Sure, the line repeatedly faulted on Oct. 21 and ended up as the technical starting point of the Witch, according to Cal Fire's investigation. But No. 637 is a bit player in a continuum of blame, SDG&E will say.
The other guilty parties could wind up including the following, in descending order of culpability:
1. God – This violent actor routinely unleashes floods, hurricanes, plagues – and Santa Ana winds. As Joan Didion unforgettably wrote, the wind comes down “through the passes at 100 miles an hour and whines through the eucalyptus windbreaks and works on the nerves. October is the bad month for the wind, the month when breathing is difficult and the hills blaze up spontaneously. . . . It is the season of suicide and divorce and prickly dread, wherever the wind blows.”
In response to Cal Fire's laser-directed report, SDG&E asserted that the “hurricane-force Santa Ana winds” were a “major factor in the fires and in the damage to our facilities.”
In this global view, God is on the hook for, let's say, half of the damages. Devil winds are now on a par with lightning, God's regular fire starter.
If the Santa Ana winds had exceeded 200 mph, would SDG&E be liable at all? Probably not. It's a matter of degree. SDG&E will argue that October coughed up a fiery killer that stressed the system to the breaking point.
2. Man – The Earth is cookin', we're told every day. In its response to Cal Fire's report, SDG&E underlined Gov. Arnold Schwarzenegger's recent remark that, in light of the devastation in Northern California, fire season “is now a year-round situation in California.”
If this “inconvenient truth” is true, then man-caused carbon emissions are at least partly to blame for the conditions that led to the October wildfires.
Man? A tenth of the liability.
3. Government – A patchwork of agencies are responsible for clearing brush and fighting fires, SDG&E emphasizes. In future court hearings, SDG&E will argue that three sparks turned into disasters in part because the region failed to invest in strategies to better prevent and control fires.
To nail down that point, SDG&E has filed claims against the cities of Escondido, Poway and San Diego for their negligence. (Cal Fire could be next.) It's a defensive measure to throw smoke over civil litigation that, by my conservative estimate, will be wrapped up in 2017.
Government? Fifteen percent.
4. Victims – Did everyone who suffered damage do everything they possibly could to protect their houses? Sure, it's hard to blame victims for their pain and suffering, but fair is fair. They could have done more.
Victims? Five percent.
By my personal reckoning, this leaves SDG&E with 20 percent of the bill.
But before it pays up, consider the problem of fairness.
God won't pay a plug nickel. It's not in His nature to make good on His tantrums.
There aren't enough collectors in the world to bill Man, the serial carbon criminal.
As for Government, those are taxpayer dollars.

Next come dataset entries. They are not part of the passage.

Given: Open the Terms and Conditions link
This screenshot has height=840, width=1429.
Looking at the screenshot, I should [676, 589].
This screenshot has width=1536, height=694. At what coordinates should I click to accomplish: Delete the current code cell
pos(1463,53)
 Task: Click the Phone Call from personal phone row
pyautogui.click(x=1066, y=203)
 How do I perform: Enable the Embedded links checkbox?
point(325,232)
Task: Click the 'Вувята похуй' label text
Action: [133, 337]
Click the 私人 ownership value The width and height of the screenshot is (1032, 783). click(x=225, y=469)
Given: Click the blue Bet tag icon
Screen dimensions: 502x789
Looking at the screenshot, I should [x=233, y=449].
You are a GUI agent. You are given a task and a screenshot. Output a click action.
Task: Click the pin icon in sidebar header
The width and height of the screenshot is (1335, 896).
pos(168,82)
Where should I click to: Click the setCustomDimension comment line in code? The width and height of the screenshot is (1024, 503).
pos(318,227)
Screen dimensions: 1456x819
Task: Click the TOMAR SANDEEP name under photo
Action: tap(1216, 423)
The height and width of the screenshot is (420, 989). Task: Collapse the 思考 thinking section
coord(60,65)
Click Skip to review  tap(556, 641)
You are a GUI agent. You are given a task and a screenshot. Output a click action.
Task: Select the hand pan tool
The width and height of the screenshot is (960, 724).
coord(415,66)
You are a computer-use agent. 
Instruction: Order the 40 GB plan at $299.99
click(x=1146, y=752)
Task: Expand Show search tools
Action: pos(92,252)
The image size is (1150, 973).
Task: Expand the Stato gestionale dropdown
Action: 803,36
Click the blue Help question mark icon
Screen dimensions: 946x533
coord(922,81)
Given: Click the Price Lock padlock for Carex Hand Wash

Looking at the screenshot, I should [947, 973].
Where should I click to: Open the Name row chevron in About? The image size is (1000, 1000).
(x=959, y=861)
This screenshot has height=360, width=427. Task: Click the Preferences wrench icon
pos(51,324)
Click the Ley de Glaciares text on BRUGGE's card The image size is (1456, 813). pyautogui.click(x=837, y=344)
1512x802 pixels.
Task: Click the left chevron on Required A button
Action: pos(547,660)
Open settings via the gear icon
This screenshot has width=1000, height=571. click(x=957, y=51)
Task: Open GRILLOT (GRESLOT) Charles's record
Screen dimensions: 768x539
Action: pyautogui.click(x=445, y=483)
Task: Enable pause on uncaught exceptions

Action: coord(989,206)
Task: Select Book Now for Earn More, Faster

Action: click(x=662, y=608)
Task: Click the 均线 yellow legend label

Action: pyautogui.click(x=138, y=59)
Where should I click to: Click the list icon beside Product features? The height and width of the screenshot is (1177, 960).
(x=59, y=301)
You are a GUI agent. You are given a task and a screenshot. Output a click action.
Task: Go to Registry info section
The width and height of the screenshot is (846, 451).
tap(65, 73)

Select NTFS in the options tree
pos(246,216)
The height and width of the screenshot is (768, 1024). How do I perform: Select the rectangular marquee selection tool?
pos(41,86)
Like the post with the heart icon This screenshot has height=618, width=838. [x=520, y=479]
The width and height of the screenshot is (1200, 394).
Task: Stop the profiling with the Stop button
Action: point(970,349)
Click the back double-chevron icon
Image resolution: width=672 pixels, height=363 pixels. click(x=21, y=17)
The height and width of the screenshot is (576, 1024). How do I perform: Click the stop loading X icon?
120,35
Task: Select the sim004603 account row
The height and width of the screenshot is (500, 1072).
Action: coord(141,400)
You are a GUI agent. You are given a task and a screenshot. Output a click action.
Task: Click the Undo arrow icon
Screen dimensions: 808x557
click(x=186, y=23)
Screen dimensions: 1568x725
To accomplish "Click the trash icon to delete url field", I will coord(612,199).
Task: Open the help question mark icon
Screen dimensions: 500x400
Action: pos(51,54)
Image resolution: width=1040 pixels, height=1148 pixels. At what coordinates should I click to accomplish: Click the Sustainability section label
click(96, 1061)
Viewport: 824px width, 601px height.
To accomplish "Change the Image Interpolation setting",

Suing Peter to pay Paul is not rewarding in the long run.
And Victims, they probably get a pass on pathos alone. They've already paid big time. Who has the heart to charge them for their homeowning faults?
At this point, SDG&E appears willing to own up to its catalytic role in an epic tragedy. It's already announced new procedures that, if followed, might have stopped the Witch from exploding.
But by God, it's not going to take the fall for God & Co.
Two – or three or four on up to infinity – can play the blame game.